_Problem_
Quote exactly and only this range of lines in the data below: the line that holds "Identify the click" to the line that holds "WordPress. (316, 2539)", both included.

_Source material_
■ ■ ■ ■ ■

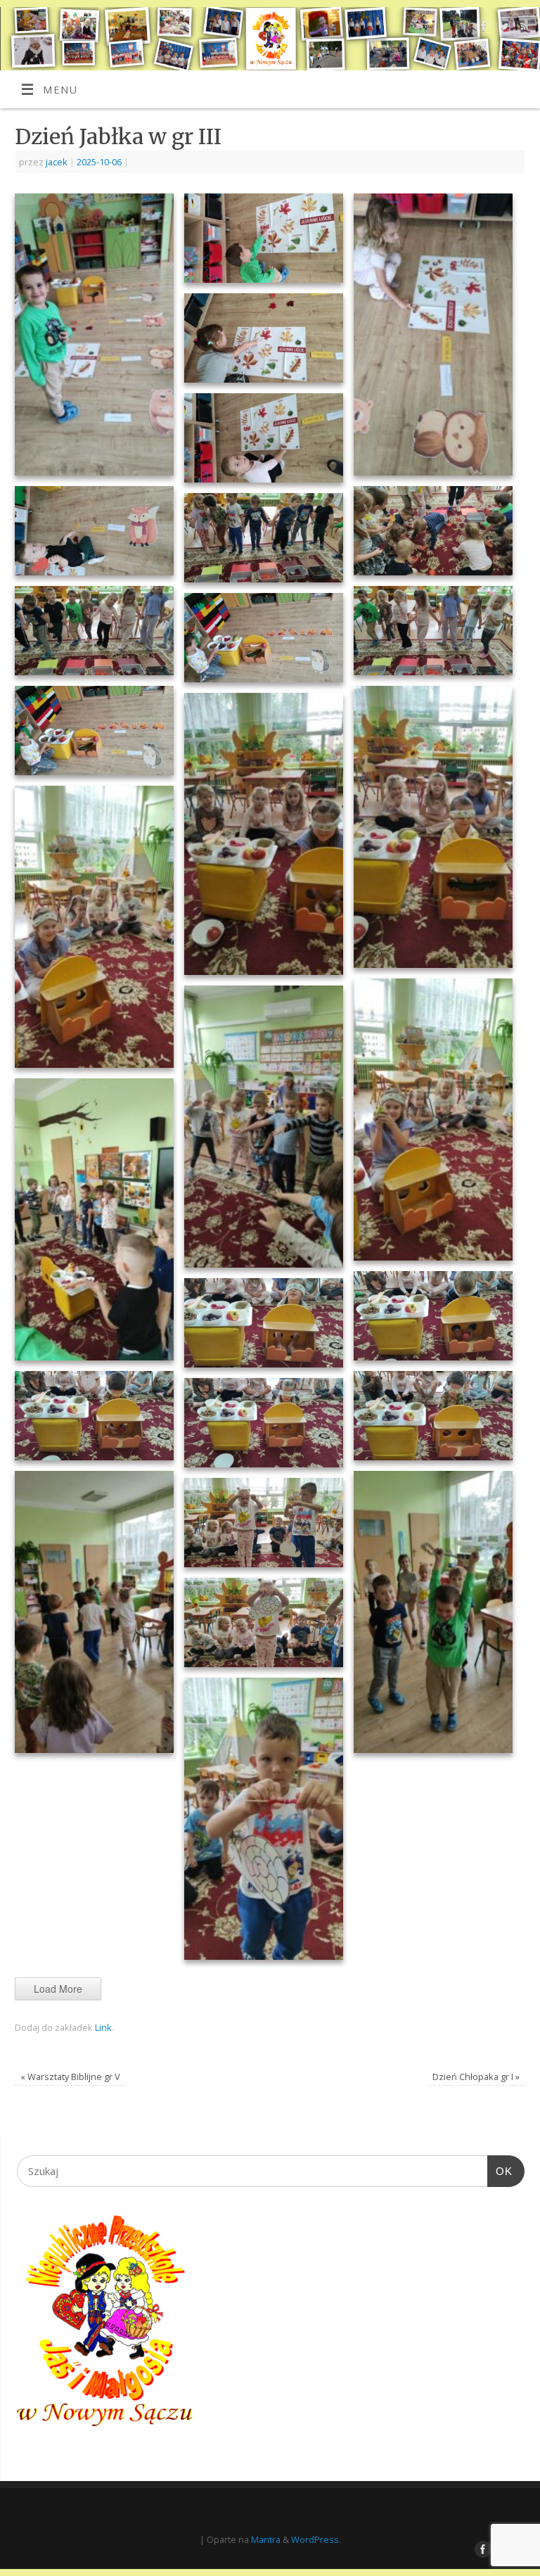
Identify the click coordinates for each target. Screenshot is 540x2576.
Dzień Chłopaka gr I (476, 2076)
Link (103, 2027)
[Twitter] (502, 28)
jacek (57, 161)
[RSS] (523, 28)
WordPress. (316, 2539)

■ ■ ■ ■ ■

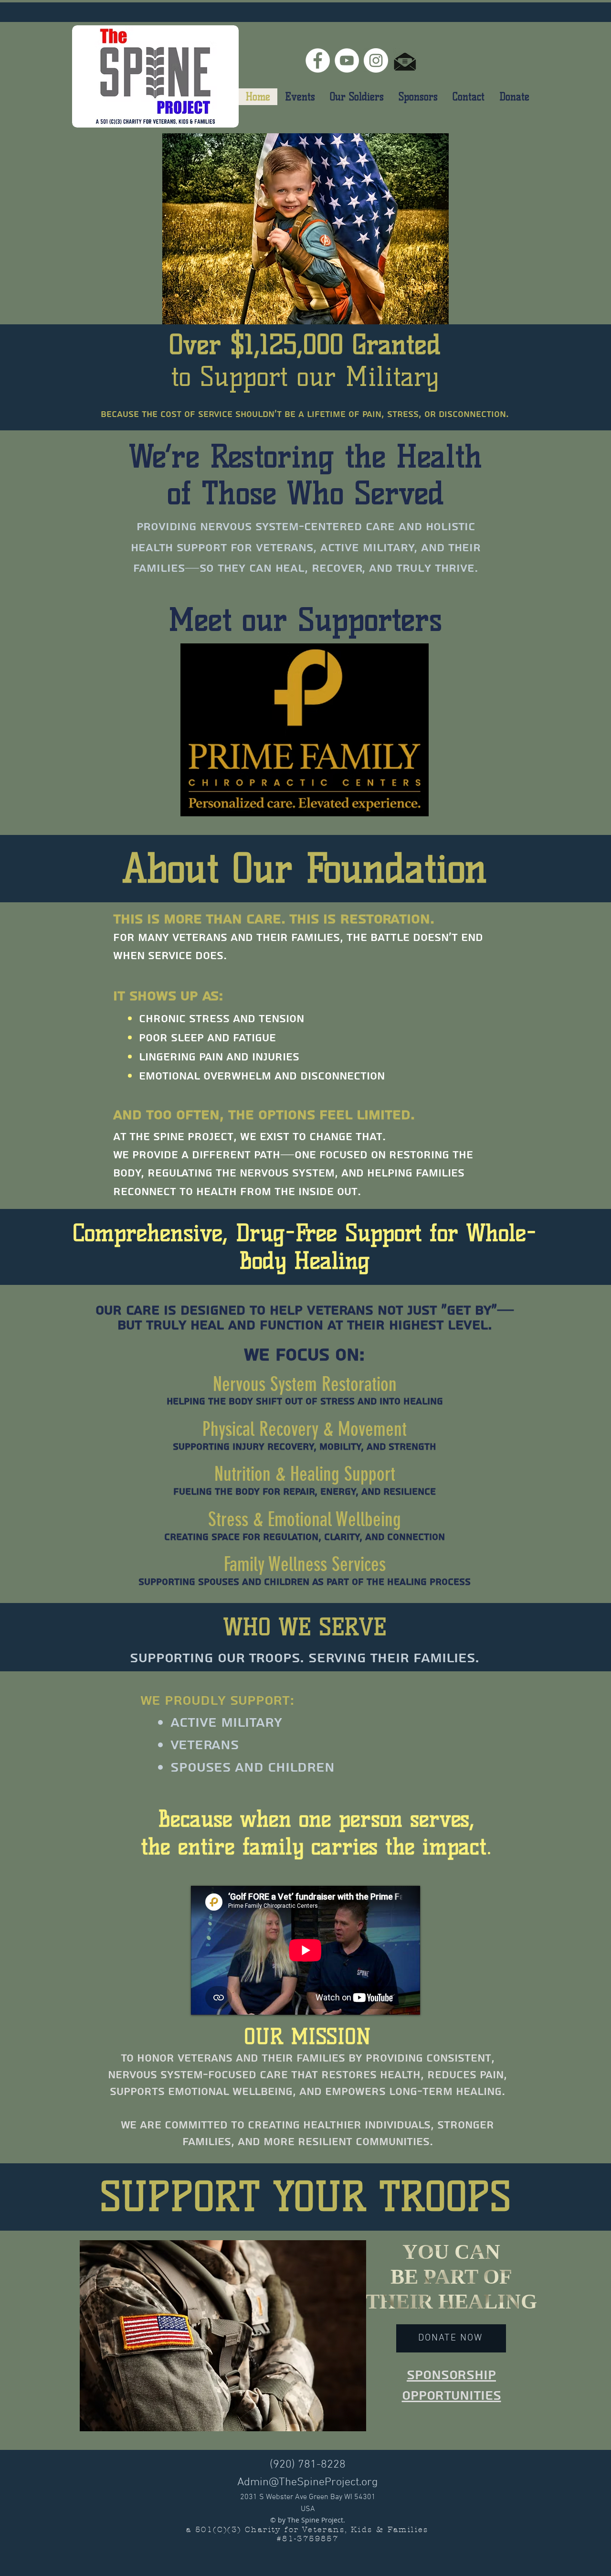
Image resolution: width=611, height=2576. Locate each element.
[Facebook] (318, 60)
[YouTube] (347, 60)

■ ■ ■ ■ ■

_Problem solution_
Identify the click coordinates for each target. Screenshot is 540x2576.
Dzień Chłopaka gr I (476, 2076)
Link (103, 2027)
[Twitter] (502, 28)
jacek (57, 161)
[RSS] (523, 28)
WordPress. (316, 2539)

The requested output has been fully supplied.